Tofu, konjac, gompi, and seasoned
It's a dish that my mother used to cook for me. Due to the high satiety of konjac, it is good for diabetes, diet, and high blood pressure, and the iodine of Gompi and saponin of tofu, which are in season, complement each other and are good for thyroid diseases.
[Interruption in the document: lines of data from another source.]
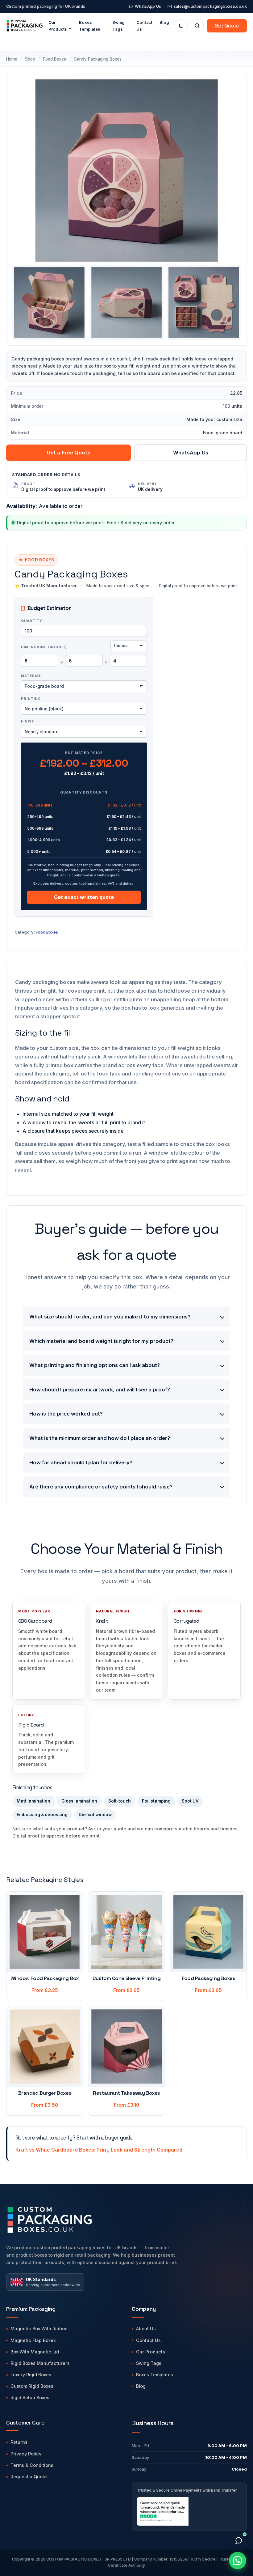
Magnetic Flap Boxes (33, 2340)
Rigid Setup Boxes (29, 2397)
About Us (146, 2328)
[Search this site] (197, 25)
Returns (18, 2442)
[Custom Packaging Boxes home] (101, 2219)
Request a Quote (28, 2476)
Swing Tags (148, 2363)
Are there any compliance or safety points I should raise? (100, 1487)
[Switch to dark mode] (181, 25)
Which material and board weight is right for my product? (101, 1341)
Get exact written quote (84, 897)
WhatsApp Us (148, 6)
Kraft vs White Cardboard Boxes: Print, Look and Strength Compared (98, 2150)
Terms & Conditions (31, 2465)
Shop (30, 59)
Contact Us (144, 26)
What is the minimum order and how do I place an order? (99, 1438)
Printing (31, 698)
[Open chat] (238, 2540)
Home (11, 59)
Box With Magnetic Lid (34, 2351)
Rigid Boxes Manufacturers (40, 2363)
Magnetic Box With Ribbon (39, 2328)
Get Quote (226, 26)
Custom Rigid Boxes (31, 2386)
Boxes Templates (89, 26)
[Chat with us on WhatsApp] (237, 2560)
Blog (164, 22)
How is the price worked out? (66, 1414)
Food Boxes (54, 59)
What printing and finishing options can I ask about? (94, 1365)
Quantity (31, 621)
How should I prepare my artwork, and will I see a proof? (99, 1389)
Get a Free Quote (69, 452)
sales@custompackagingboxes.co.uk (210, 6)
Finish (28, 721)
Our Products (150, 2351)
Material (31, 676)
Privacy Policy (25, 2453)
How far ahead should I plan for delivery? (80, 1462)
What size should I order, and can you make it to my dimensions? (109, 1317)
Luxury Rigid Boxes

It's light and savory, so I eat it often as a substitute for meals.
4 serving
Within 10 minutes
cafeckal
Ingredients
  • Devil's-tongue jelly
    1/2piece
  • Tofu
    1/2piece
  • Gompi (Gompi)
    100g
  • Soy sauce
    1spoon
  • Seasoned salt
    1ts
  • Sesame oil
    1spoon
  • Sesame
    1spoon
Cooking Steps
STEP 1/6
Prepare tofu banmo, gompi, and konjac.
STEP 2/6
Cut off the stems and rough leaves with a knife, rub them with thick salt, rinse them more than three times, pour hot water, and if they turn green, rinse them in cold water and squeeze them. Use about a third of it, and make gompi vegetables with red pepper paste, soy sauce, sesame oil, and sesame salt.
STEP 3/6
Chop the half of the konjac, blanch it in boiling water for about a minute, and rinse it in cold water. You can put the rest of the konjac in oden soup or jangjorim or stir-fry it.
STEP 4/6
Mash tofu slightly with a knife and place it in a bowl of gompi and konjac.
STEP 5/6
Add one spoon of soy sauce, one teaspoon of flavored salt, one spoon of sesame seeds, and one spoon of sesame oil.
STEP 6/6
Wear gloves and mix the seasoning and ingredients while crushing the tofu.
You can add bean powder, carrots, cherry tomatoes, corn cans, radish sprouts, etc. to your taste and eat it as a salad. Konjac is also useful as an alternative diet because it is full.